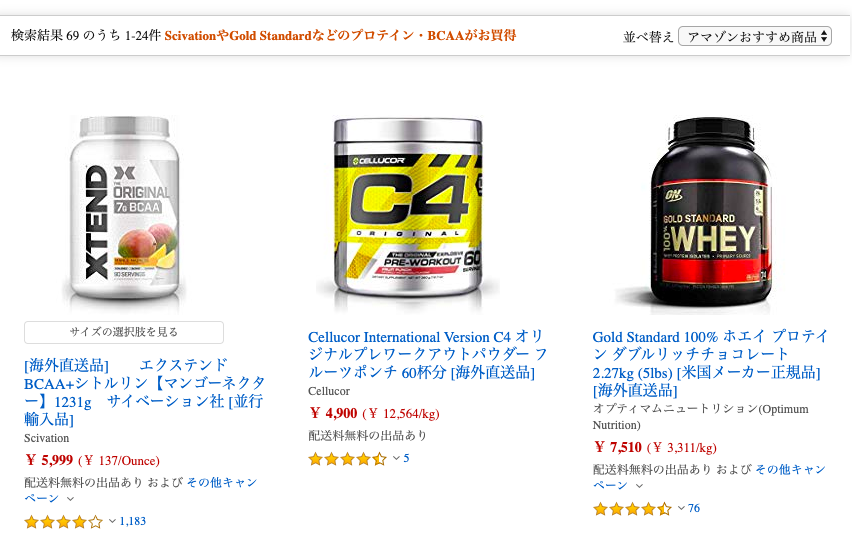Open the アマゾンおすすめ商品 sort dropdown
Image resolution: width=852 pixels, height=551 pixels.
755,36
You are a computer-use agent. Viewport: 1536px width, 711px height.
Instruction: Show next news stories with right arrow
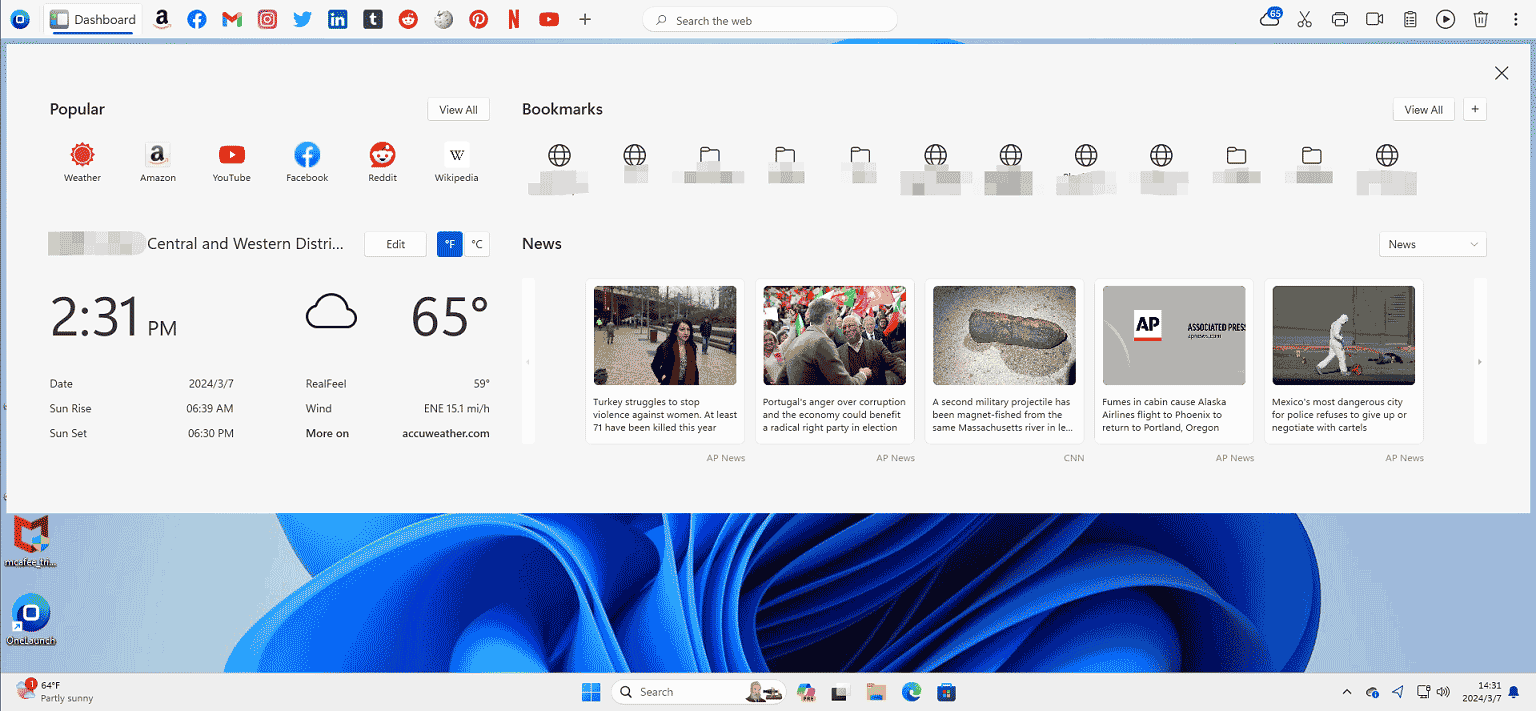pyautogui.click(x=1480, y=361)
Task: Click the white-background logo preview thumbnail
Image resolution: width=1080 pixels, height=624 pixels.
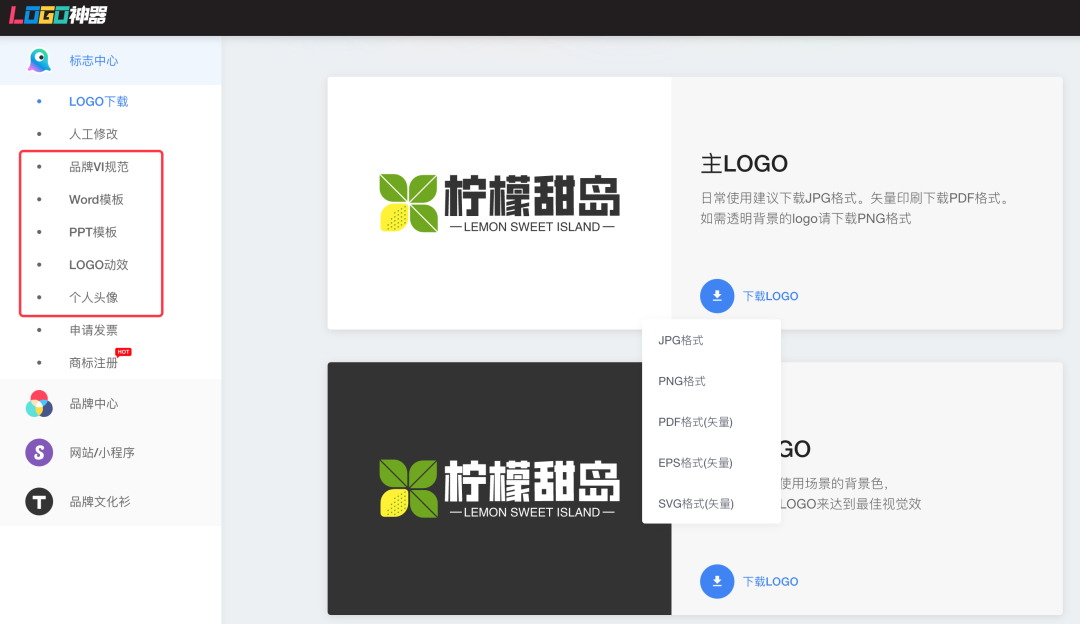Action: tap(499, 203)
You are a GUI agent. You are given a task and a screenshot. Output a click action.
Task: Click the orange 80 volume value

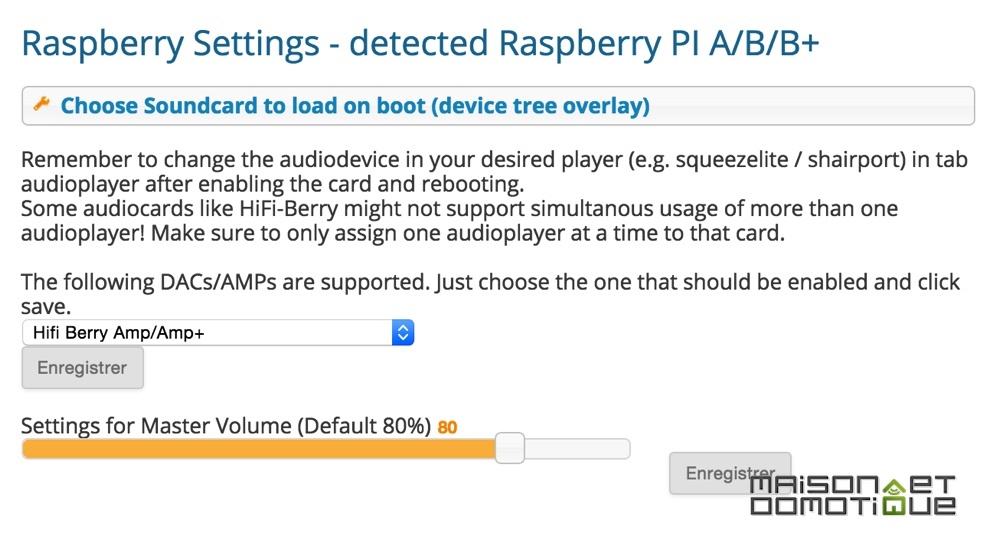pyautogui.click(x=447, y=427)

####################

Copy nothing but the lines from the line that contains "Task: Click the white-background" through the end of the listing, exactly, and keep pictures out of it.

## Solution to this exercise
Task: Click the white-background logo preview thumbnail
Image resolution: width=1080 pixels, height=624 pixels.
Action: tap(499, 203)
You are a GUI agent. You are given a task and a screenshot. Output a click action.
Task: Click the orange 80 volume value

pyautogui.click(x=447, y=427)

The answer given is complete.